### Work to be completed
In the entries below, the lines from the one with "January 2016 (85, 1809)" through the one with "Duty To Warn (84, 2022)" are to be copied exactly; both ends count.

[Items listed in a dataset]
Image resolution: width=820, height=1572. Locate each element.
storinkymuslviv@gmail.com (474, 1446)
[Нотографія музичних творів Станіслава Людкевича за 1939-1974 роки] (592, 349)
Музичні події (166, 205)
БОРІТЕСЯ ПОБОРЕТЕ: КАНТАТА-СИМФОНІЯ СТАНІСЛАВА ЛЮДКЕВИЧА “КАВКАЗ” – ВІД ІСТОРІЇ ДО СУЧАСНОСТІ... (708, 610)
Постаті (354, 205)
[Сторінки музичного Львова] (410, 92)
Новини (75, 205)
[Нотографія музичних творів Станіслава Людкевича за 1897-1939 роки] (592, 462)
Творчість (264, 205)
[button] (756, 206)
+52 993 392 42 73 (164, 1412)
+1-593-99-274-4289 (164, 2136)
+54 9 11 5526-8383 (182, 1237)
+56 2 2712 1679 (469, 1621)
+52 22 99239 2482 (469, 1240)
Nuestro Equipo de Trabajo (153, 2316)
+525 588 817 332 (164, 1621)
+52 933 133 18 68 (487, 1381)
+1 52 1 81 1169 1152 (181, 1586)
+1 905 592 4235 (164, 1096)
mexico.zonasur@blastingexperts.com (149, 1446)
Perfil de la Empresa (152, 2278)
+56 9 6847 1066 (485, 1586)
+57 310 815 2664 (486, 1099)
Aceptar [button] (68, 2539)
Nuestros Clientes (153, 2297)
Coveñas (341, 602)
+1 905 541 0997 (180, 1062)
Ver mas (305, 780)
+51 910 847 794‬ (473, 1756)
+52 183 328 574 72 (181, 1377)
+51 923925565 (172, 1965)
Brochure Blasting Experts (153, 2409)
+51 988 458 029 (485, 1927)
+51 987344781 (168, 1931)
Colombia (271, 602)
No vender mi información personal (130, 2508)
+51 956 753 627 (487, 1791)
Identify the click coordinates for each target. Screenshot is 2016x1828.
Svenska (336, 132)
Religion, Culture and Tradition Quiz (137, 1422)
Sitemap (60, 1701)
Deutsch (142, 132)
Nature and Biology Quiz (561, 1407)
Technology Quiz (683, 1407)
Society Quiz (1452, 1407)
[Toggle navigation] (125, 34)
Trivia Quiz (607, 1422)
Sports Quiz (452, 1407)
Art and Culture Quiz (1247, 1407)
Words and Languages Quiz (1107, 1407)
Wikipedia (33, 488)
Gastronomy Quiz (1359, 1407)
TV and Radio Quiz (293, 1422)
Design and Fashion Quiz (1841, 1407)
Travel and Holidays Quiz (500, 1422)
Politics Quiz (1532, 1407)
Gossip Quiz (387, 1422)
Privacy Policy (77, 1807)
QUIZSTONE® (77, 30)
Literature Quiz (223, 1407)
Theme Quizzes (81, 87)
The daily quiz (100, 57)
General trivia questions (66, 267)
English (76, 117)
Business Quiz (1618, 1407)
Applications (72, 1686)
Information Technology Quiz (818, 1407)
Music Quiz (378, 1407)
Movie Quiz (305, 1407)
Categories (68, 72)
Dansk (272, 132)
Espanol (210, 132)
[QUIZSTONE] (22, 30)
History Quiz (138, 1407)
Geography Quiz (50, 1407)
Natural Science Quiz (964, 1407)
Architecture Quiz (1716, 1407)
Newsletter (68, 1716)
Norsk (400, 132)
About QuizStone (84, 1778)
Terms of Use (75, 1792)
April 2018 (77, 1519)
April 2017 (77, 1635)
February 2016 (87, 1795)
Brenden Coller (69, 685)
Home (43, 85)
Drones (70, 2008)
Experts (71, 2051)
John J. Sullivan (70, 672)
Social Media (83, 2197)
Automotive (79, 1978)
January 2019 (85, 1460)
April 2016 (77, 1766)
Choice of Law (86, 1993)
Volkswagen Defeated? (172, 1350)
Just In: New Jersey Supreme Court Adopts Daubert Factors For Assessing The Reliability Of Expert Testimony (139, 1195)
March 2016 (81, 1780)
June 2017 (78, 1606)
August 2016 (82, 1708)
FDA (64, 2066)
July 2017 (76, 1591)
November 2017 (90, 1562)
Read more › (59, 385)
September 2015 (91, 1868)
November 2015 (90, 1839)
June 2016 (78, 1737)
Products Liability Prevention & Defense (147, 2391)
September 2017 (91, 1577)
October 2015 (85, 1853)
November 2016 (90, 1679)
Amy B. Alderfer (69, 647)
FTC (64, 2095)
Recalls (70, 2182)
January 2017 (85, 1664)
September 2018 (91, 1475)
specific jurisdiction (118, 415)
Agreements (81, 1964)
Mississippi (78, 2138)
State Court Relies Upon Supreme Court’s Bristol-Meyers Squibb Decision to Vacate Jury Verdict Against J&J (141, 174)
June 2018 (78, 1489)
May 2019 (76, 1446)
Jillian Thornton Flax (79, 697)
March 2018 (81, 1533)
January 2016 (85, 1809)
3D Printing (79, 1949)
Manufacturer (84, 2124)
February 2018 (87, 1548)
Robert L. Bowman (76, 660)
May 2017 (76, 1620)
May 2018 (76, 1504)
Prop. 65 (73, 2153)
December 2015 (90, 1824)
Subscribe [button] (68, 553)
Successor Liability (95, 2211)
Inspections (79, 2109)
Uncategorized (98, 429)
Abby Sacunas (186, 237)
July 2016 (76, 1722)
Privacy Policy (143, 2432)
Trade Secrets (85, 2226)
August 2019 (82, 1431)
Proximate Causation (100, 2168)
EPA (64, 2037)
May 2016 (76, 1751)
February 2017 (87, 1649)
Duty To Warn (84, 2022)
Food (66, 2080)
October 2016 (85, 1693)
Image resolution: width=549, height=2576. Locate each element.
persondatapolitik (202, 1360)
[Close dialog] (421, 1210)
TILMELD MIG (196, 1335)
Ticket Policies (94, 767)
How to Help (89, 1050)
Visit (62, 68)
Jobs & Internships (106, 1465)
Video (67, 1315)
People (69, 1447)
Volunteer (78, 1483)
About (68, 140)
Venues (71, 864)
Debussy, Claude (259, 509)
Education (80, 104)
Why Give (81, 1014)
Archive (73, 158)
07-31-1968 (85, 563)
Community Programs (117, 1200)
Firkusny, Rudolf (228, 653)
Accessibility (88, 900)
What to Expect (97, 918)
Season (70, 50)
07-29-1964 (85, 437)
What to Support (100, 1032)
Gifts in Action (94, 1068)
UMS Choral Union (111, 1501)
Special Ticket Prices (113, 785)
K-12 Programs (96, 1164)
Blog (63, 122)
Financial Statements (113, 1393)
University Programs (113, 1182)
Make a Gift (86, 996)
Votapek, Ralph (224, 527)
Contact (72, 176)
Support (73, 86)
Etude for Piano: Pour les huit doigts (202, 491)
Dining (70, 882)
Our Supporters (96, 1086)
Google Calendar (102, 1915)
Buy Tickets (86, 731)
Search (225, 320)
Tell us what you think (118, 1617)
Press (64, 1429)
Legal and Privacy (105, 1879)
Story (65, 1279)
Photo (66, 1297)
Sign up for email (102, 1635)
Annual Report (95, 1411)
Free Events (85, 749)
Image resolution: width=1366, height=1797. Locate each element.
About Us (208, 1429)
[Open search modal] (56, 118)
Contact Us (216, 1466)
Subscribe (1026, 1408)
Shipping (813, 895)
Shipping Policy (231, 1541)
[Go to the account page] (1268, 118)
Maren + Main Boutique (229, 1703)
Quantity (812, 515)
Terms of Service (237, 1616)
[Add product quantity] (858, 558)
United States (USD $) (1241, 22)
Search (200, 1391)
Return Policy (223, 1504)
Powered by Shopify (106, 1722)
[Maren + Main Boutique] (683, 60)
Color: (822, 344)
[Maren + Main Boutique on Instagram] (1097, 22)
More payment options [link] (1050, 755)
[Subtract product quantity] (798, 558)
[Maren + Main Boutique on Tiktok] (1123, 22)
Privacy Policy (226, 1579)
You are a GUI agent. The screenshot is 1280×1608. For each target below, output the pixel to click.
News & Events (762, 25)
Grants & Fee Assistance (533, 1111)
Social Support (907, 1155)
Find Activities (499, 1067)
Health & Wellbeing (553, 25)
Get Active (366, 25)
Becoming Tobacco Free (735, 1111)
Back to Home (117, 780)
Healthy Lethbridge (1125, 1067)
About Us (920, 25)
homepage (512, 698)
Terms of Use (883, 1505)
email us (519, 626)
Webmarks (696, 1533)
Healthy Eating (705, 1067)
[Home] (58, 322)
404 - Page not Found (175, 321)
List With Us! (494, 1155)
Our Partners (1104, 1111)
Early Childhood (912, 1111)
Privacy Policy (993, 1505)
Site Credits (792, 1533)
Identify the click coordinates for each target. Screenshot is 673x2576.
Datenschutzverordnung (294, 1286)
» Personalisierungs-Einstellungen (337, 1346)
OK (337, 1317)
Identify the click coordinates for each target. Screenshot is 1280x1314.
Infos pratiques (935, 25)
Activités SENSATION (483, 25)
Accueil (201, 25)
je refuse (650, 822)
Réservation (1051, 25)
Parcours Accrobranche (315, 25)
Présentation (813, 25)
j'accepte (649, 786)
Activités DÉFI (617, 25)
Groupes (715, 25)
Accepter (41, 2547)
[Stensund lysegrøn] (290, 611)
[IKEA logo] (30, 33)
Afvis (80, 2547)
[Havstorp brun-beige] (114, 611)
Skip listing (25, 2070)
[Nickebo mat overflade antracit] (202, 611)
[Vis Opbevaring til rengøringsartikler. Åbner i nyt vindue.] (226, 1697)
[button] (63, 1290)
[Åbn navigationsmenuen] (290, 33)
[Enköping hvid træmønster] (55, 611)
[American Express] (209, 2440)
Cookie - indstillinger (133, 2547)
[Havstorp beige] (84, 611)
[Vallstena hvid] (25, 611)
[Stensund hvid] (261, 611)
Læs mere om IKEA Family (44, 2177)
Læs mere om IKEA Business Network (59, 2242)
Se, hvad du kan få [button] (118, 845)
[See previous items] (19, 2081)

### Task solution
January 2016 (85, 1809)
3D Printing (79, 1949)
Manufacturer (84, 2124)
February 2018 (87, 1548)
Robert L. Bowman (76, 660)
May 2017 (76, 1620)
May 2018 (76, 1504)
Prop. 65 (73, 2153)
December 2015 (90, 1824)
Subscribe [button] (68, 553)
Successor Liability (95, 2211)
Inspections (79, 2109)
Uncategorized (98, 429)
Abby Sacunas (186, 237)
July 2016 (76, 1722)
Privacy Policy (143, 2432)
Trade Secrets (85, 2226)
August 2019 (82, 1431)
Proximate Causation (100, 2168)
EPA (64, 2037)
May 2016 (76, 1751)
February 2017 (87, 1649)
Duty To Warn (84, 2022)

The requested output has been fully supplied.